Copy the lines from the one containing "Click the RSI 30 level axis label" through the end of the items, switching "screenshot" to "capture" and leaving everything else unchanged.
»»
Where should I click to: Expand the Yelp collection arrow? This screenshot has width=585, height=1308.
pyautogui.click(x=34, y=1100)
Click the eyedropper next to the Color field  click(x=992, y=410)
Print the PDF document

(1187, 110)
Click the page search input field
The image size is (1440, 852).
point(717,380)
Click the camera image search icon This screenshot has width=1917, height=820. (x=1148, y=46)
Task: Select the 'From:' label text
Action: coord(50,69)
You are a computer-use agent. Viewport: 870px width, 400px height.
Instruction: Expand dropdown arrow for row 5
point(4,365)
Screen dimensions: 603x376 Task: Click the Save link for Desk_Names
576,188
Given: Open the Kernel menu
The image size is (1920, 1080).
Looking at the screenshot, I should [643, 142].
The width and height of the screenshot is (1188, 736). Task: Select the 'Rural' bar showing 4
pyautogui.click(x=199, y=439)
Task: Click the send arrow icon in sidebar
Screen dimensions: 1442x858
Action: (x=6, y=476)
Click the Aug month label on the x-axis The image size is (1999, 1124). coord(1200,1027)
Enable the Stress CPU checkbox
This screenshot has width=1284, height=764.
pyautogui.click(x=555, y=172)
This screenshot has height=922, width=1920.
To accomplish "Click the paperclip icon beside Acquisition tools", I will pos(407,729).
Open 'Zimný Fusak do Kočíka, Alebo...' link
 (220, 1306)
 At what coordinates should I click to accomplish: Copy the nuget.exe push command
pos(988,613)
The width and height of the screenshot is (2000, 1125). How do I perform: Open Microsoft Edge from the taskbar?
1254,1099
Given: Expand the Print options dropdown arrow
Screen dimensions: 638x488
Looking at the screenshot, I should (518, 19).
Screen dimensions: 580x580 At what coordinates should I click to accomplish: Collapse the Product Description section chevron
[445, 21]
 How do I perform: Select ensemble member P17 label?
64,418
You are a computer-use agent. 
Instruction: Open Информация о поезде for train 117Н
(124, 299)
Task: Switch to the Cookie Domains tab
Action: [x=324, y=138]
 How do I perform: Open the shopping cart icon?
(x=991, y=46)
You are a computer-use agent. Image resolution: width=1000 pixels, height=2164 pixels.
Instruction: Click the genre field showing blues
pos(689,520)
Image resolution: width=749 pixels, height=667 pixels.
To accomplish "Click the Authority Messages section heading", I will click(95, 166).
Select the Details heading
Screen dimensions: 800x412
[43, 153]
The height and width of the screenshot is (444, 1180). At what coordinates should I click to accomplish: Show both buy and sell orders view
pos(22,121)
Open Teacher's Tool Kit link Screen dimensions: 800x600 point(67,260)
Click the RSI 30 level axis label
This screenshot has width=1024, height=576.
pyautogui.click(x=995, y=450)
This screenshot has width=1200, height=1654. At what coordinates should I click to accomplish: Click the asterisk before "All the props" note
««
▸ Final result:
Click the RSI 30 level axis label
This capture has width=1024, height=576.
pyautogui.click(x=995, y=450)
This capture has width=1200, height=1654. At what coordinates should I click to accomplish: Click the asterisk before "All the props" note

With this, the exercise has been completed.